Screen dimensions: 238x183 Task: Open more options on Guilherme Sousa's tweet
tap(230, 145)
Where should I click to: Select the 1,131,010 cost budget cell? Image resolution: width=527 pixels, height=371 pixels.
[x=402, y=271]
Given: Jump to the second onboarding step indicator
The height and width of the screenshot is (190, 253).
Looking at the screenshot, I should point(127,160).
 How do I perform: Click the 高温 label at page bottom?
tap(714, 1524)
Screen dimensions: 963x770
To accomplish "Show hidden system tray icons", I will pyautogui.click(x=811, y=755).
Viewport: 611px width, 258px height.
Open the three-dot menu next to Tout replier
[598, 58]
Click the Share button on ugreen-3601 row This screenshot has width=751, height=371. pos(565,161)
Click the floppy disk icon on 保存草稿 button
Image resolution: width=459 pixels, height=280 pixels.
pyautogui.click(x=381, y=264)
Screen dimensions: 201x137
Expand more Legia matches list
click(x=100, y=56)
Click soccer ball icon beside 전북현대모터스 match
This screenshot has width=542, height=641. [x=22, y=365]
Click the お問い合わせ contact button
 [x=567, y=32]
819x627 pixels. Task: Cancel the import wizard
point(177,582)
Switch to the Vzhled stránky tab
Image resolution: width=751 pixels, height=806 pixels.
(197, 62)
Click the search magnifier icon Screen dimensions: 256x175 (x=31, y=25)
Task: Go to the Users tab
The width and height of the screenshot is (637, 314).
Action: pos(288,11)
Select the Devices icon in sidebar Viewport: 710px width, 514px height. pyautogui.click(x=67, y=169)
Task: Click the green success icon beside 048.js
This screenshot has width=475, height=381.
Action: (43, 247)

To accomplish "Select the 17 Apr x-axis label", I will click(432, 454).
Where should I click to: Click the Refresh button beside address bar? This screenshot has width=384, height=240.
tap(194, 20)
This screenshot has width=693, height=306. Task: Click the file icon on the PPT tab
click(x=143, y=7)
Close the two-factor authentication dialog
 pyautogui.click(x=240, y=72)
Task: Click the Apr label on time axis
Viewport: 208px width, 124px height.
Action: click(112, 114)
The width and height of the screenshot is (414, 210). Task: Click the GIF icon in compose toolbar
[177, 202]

▸ **What is expected**
Copy every one of the records above verbatim, without changes.

▸ **Output for this exercise**
Screen dimensions: 238x183 Task: Open more options on Guilherme Sousa's tweet
tap(230, 145)
Where should I click to: Select the 1,131,010 cost budget cell? Image resolution: width=527 pixels, height=371 pixels.
[x=402, y=271]
Given: Jump to the second onboarding step indicator
The height and width of the screenshot is (190, 253).
Looking at the screenshot, I should point(127,160).
 How do I perform: Click the 高温 label at page bottom?
tap(714, 1524)
Screen dimensions: 963x770
To accomplish "Show hidden system tray icons", I will pyautogui.click(x=811, y=755).
Viewport: 611px width, 258px height.
Open the three-dot menu next to Tout replier
[598, 58]
Click the Share button on ugreen-3601 row This screenshot has width=751, height=371. pos(565,161)
Click the floppy disk icon on 保存草稿 button
Image resolution: width=459 pixels, height=280 pixels.
pyautogui.click(x=381, y=264)
Screen dimensions: 201x137
Expand more Legia matches list
click(x=100, y=56)
Click soccer ball icon beside 전북현대모터스 match
This screenshot has width=542, height=641. [x=22, y=365]
Click the お問い合わせ contact button
 [x=567, y=32]
819x627 pixels. Task: Cancel the import wizard
point(177,582)
Switch to the Vzhled stránky tab
Image resolution: width=751 pixels, height=806 pixels.
(197, 62)
Click the search magnifier icon Screen dimensions: 256x175 (x=31, y=25)
Task: Go to the Users tab
The width and height of the screenshot is (637, 314).
Action: pos(288,11)
Select the Devices icon in sidebar Viewport: 710px width, 514px height. pyautogui.click(x=67, y=169)
Task: Click the green success icon beside 048.js
This screenshot has width=475, height=381.
Action: (43, 247)

To accomplish "Select the 17 Apr x-axis label", I will click(432, 454).
Where should I click to: Click the Refresh button beside address bar? This screenshot has width=384, height=240.
tap(194, 20)
This screenshot has width=693, height=306. Task: Click the file icon on the PPT tab
click(x=143, y=7)
Close the two-factor authentication dialog
 pyautogui.click(x=240, y=72)
Task: Click the Apr label on time axis
Viewport: 208px width, 124px height.
Action: click(112, 114)
The width and height of the screenshot is (414, 210). Task: Click the GIF icon in compose toolbar
[177, 202]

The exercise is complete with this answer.